Try it> Strip the pictures, then copy the remaining data exactly as it stands.

Data for review>
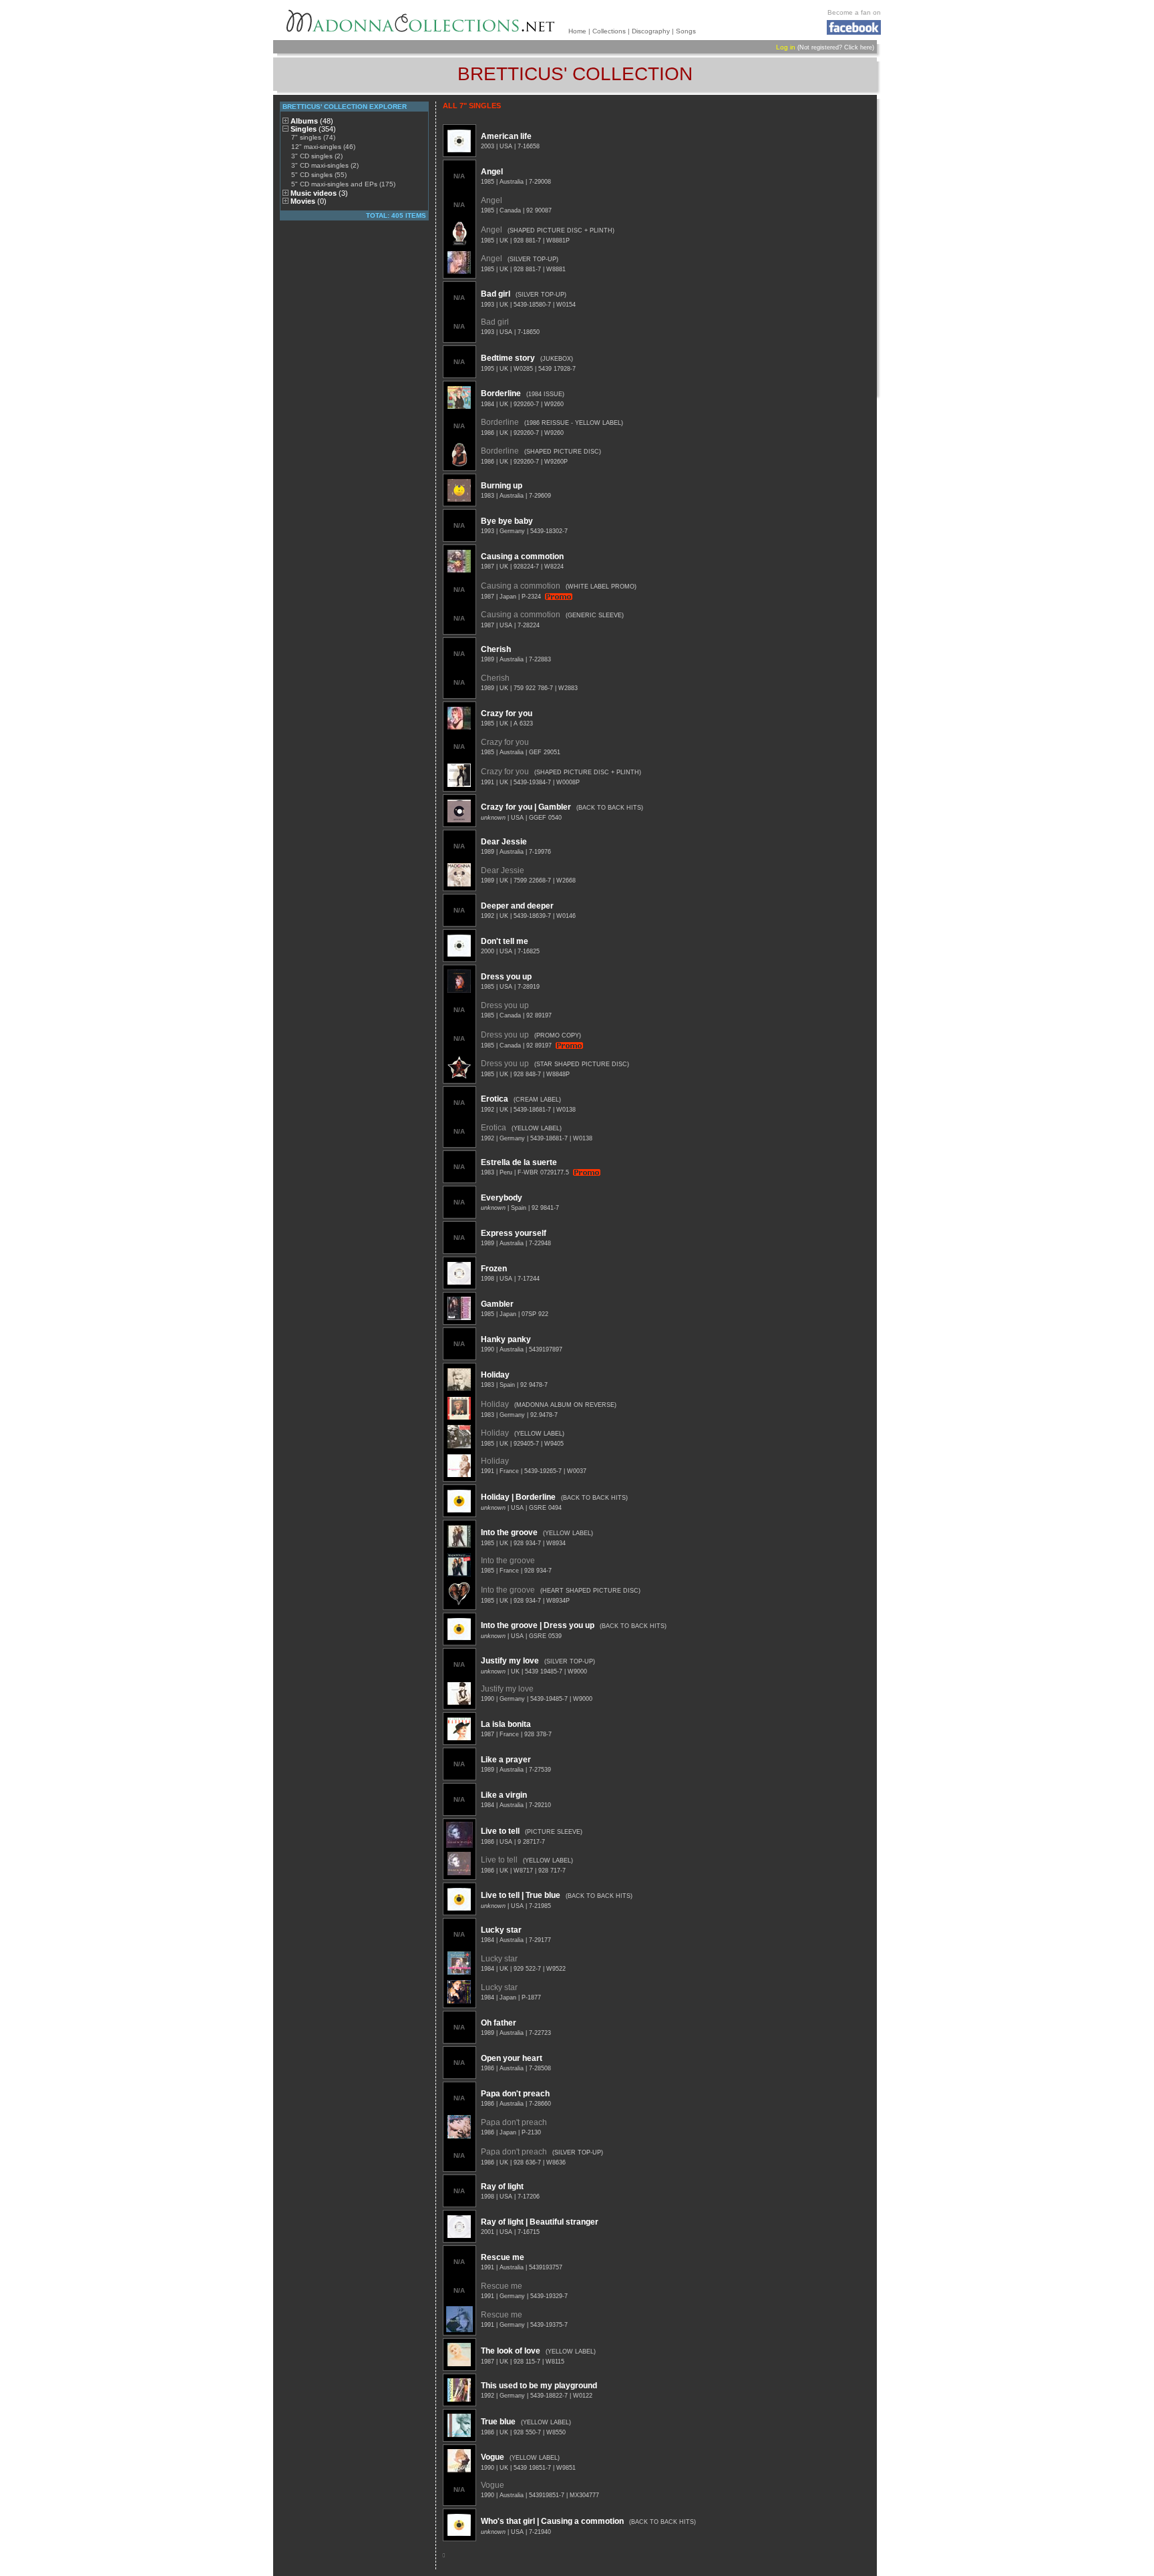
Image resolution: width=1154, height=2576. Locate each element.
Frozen (494, 1268)
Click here (858, 47)
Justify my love (510, 1660)
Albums (312, 121)
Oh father (498, 2023)
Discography (651, 31)
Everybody (501, 1197)
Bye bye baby (507, 521)
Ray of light (502, 2186)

Written solution>
Image resolution: width=1154, height=2576. Locate each element.
Frozen (494, 1268)
Click here (858, 47)
Justify my love (510, 1660)
Albums (312, 121)
Oh father (498, 2023)
Discography (651, 31)
Everybody (501, 1197)
Bye bye baby (507, 521)
Ray of light (502, 2186)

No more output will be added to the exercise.